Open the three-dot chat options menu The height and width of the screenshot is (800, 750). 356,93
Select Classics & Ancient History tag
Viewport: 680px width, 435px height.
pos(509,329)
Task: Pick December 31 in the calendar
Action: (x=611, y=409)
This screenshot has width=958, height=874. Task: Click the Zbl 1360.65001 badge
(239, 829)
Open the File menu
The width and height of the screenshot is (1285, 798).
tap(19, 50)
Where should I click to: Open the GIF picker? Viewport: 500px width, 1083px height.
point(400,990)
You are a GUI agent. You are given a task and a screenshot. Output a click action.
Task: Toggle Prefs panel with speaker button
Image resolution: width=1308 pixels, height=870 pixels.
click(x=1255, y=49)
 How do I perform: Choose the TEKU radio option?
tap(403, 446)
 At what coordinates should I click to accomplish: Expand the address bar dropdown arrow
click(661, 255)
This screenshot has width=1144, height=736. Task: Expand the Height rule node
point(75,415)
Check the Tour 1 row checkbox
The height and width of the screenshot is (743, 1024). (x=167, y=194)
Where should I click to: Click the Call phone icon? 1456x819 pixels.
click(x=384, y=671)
---
WORK TO DO = Starting from the beginning of the listing above and stopping after the line that contains "Action: (x=611, y=409)", reproduce those lines with "chat" renamed to "message" and everything else left unchanged.

PROBLEM SOLUTION =
Open the three-dot message options menu The height and width of the screenshot is (800, 750). 356,93
Select Classics & Ancient History tag
Viewport: 680px width, 435px height.
pos(509,329)
Task: Pick December 31 in the calendar
Action: (x=611, y=409)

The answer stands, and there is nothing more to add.